----- MATERIAL PROVIDED
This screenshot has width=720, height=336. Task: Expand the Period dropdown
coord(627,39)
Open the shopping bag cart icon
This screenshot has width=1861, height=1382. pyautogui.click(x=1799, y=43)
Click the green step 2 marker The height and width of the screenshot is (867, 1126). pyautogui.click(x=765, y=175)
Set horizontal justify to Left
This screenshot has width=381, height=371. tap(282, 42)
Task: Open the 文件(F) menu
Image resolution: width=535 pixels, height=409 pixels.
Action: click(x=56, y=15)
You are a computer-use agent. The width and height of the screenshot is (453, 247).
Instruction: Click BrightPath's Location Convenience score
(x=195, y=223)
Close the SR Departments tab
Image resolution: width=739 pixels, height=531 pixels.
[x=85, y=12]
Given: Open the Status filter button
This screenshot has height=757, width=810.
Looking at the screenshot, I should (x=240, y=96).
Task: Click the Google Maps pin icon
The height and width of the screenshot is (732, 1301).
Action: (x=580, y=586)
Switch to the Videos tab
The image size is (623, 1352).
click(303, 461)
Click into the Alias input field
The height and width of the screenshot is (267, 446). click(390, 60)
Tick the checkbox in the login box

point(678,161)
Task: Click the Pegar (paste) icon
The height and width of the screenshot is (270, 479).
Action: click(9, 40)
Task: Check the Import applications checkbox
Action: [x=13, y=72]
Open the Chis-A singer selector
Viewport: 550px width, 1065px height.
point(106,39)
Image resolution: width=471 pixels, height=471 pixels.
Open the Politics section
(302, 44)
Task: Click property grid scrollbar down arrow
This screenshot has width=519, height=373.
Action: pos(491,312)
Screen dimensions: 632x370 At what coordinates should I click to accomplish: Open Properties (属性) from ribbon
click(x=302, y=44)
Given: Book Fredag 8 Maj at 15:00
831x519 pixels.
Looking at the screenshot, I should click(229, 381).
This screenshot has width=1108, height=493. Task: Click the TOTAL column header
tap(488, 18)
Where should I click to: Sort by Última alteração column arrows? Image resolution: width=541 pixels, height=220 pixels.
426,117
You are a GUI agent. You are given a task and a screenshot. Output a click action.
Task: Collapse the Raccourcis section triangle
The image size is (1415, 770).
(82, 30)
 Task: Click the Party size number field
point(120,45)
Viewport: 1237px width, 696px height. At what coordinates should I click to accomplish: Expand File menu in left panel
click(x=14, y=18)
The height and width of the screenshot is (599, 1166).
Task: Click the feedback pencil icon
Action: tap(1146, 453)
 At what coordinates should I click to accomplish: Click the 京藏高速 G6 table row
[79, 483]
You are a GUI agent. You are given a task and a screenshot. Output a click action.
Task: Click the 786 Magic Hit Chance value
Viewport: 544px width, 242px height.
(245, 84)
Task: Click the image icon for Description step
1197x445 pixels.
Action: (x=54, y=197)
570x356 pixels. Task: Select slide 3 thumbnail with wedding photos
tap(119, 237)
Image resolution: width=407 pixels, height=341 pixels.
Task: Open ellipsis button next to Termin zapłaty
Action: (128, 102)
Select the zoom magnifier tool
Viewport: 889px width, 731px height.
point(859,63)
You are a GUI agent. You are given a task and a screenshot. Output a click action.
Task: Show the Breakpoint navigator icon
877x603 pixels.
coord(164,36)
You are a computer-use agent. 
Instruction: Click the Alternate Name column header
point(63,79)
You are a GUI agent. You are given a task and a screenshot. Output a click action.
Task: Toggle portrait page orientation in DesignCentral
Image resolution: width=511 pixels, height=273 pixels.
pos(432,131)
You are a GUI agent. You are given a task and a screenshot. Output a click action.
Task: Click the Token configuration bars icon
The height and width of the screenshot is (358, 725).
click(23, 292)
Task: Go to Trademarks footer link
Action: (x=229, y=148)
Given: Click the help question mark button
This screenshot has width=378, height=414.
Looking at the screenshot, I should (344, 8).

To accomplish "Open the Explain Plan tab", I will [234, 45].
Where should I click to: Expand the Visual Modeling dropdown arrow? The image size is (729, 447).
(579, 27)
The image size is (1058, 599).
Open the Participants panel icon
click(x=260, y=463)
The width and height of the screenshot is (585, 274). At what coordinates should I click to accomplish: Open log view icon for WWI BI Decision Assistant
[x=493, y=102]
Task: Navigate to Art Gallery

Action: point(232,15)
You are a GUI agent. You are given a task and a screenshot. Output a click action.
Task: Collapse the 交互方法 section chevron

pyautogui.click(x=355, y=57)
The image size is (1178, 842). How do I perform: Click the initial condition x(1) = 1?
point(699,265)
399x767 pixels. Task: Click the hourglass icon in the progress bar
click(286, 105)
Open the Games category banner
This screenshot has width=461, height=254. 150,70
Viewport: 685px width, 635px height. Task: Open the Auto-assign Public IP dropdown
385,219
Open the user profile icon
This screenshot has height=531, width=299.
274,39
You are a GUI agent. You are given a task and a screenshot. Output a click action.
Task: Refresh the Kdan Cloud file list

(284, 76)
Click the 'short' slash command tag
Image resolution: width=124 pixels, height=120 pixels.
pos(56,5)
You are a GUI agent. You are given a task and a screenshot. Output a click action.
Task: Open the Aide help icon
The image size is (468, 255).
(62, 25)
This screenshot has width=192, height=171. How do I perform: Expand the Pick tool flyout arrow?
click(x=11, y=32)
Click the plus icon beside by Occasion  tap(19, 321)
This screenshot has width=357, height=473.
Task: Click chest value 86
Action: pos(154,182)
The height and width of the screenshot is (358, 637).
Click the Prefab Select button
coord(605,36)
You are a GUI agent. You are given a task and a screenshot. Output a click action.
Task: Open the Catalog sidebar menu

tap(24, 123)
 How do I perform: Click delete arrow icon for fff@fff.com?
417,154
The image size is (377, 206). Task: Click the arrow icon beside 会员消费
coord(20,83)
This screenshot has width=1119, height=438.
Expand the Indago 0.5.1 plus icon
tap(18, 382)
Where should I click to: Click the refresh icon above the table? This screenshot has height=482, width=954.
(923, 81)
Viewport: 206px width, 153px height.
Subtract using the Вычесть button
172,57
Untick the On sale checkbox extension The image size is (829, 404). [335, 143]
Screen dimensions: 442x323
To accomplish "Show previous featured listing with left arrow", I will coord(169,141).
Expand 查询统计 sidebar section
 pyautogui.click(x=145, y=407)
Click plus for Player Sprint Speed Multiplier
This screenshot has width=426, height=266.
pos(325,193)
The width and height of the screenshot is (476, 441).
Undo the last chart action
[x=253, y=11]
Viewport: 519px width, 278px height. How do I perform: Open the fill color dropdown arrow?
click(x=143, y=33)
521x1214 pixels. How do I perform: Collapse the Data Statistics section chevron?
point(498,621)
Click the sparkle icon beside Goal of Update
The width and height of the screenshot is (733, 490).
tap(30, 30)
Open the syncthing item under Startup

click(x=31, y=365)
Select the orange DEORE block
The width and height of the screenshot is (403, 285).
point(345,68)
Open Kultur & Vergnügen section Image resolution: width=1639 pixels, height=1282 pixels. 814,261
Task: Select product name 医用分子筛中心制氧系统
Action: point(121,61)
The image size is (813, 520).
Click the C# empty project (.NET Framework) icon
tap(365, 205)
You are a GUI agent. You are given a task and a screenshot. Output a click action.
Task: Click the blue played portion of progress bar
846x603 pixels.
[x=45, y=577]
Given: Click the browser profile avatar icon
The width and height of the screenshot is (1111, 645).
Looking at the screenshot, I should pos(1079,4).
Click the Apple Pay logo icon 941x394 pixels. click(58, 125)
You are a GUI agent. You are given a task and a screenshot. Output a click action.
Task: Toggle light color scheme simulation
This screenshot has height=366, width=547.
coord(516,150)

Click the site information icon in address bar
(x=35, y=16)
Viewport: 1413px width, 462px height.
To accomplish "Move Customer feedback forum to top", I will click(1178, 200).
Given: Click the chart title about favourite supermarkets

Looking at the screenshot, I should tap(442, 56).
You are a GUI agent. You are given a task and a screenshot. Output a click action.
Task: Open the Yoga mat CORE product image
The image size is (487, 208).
----------
Up to and including the line with "Click the green", print every line of the records from the start.

This screenshot has width=720, height=336. Task: Expand the Period dropdown
coord(627,39)
Open the shopping bag cart icon
This screenshot has width=1861, height=1382. pyautogui.click(x=1799, y=43)
Click the green step 2 marker The height and width of the screenshot is (867, 1126). pyautogui.click(x=765, y=175)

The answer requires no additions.